Oskar was Director of the School of Pacific Studies between 1967 and 1972 when his original department was divided into Human Geography, and Biogeography and Geomorphology. During these halcyon days he guided the School unerringly towards deepening our knowledge of the Pacific and Southeast Asia. Then Oskar took up a position in the Department of Pacific History where he embarked on writing the history of the Pacific but not, as he stressed, of the Pacific peoples. Admittedly, Eurocentric in conception this study was sufficiently embracing to cover the period between 1520 and 1850 and to include California, Chile and Peru. Over the next fifteen years - long after his retirement – he produced three volumes of the Pacific since Magellan – Spanish Lake (1979), Monopolists and Freebooters (1983) and, the presciently named, Paradise Found and Lost (1988). These beautifully produced books - lavished with fine maps from the Cartographic Section he had founded - won several literary prizes. Oskar’s scholarship was bracketed with that of Fernand Braudel.
This trilogy has been used as evidence that Oskar was transformed from a geographer into an historian. In establishing the Department of Geography he stressed from the outset the need to write historical geography which made due reference to the political and economic geography of the past age. In fulfilling his objective in the Pacific since Magellan he understood the true importance of studying both time and space.
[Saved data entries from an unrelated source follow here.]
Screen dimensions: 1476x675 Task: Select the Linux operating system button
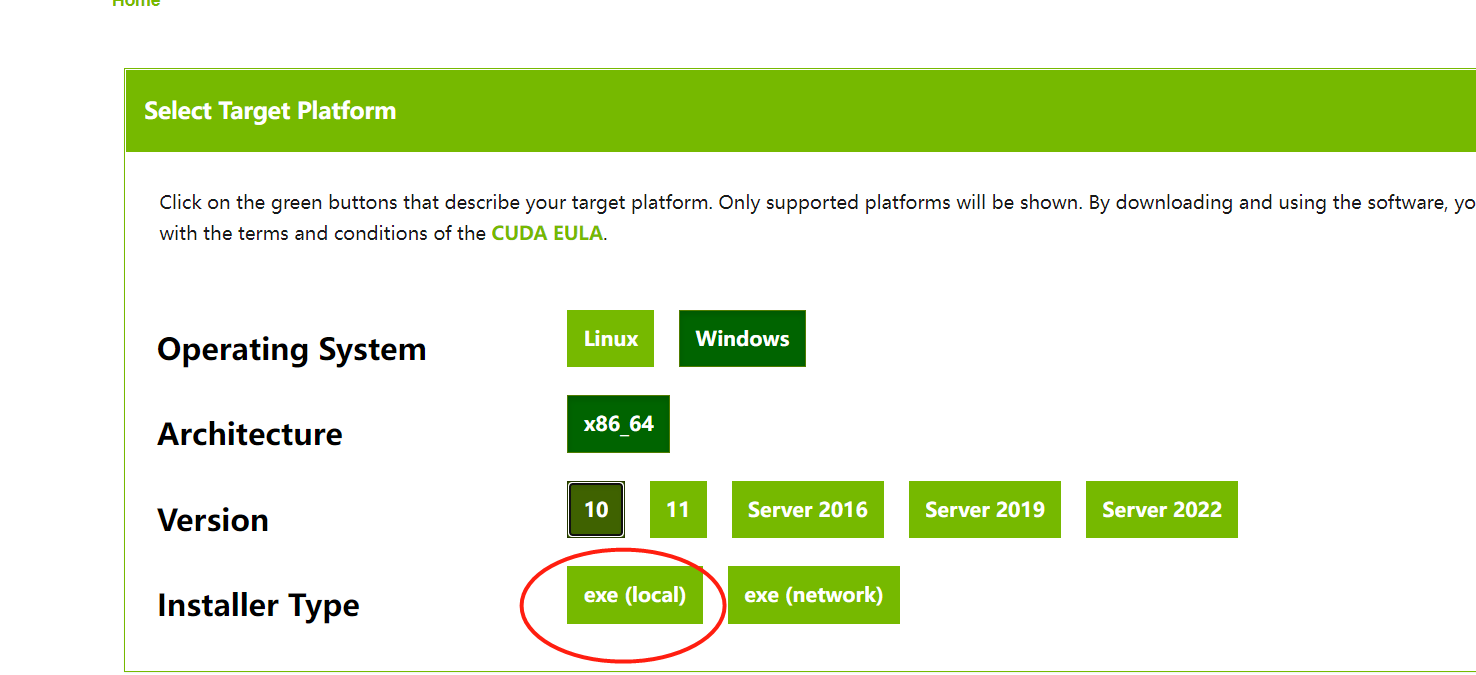(610, 339)
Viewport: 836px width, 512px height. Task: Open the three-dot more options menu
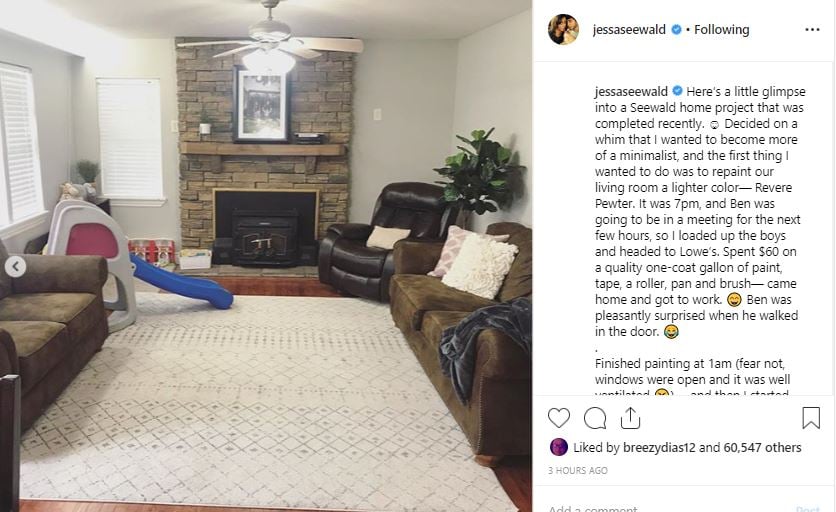click(812, 30)
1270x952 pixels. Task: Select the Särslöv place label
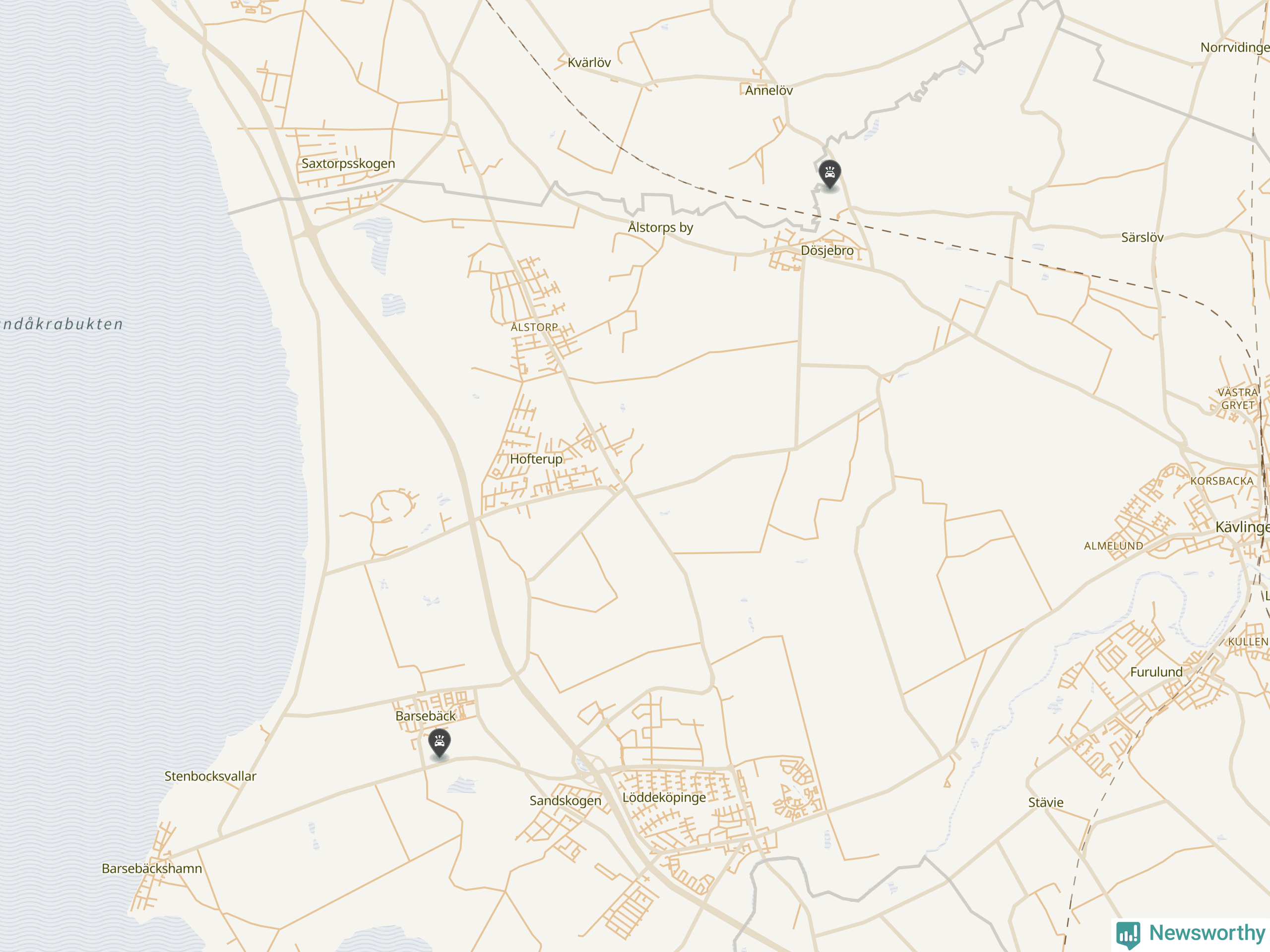click(1143, 237)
Oskar was a quintessential geographer to the end.
In 1988 he received the Laureat D’Honneur from the International Geographical Union. Also Oskar held the honorary degrees of LLD from the University of Papua New Guinea and LittD from the Australian National University. He was a Fellow of the Australian Academy of the Humanities and Honorary Fellow of the Academy of the Social Sciences.
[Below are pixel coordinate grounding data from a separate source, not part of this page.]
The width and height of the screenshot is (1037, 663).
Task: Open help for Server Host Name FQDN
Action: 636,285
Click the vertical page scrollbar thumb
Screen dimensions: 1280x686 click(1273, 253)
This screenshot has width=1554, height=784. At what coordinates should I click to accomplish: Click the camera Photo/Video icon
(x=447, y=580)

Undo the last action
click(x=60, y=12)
Merely listing some of Oskar’s crowning achievements and innumerable honours does little justice to this intelligent andsensitive man who gave people so much enjoyment with his writings. Endearingly, it was not beneath his great intellect to produce a school geography book on Australia, New Zealand and the Pacific (1956) illustrated copiously with maps and photographs. As an eight-year old he had been given the choice of a history book or geography book - he chose the latter because it had more illustrations! Oskar also had his dislikes. He was always happy to invent a place, person or couplet to prick the pedantic, pompous or arrogant. He loved his three children (Virginia, Andrew and Alastair with his first wife, Daphne, who predeceased him) and his devoted second wife, Browning, who passed away in 1994. Oskar’s private loves and his sense of social duty, stretching from the Punjab to Fiji, gave him much personal satisfaction in his forty-nine year association with the Australian National University.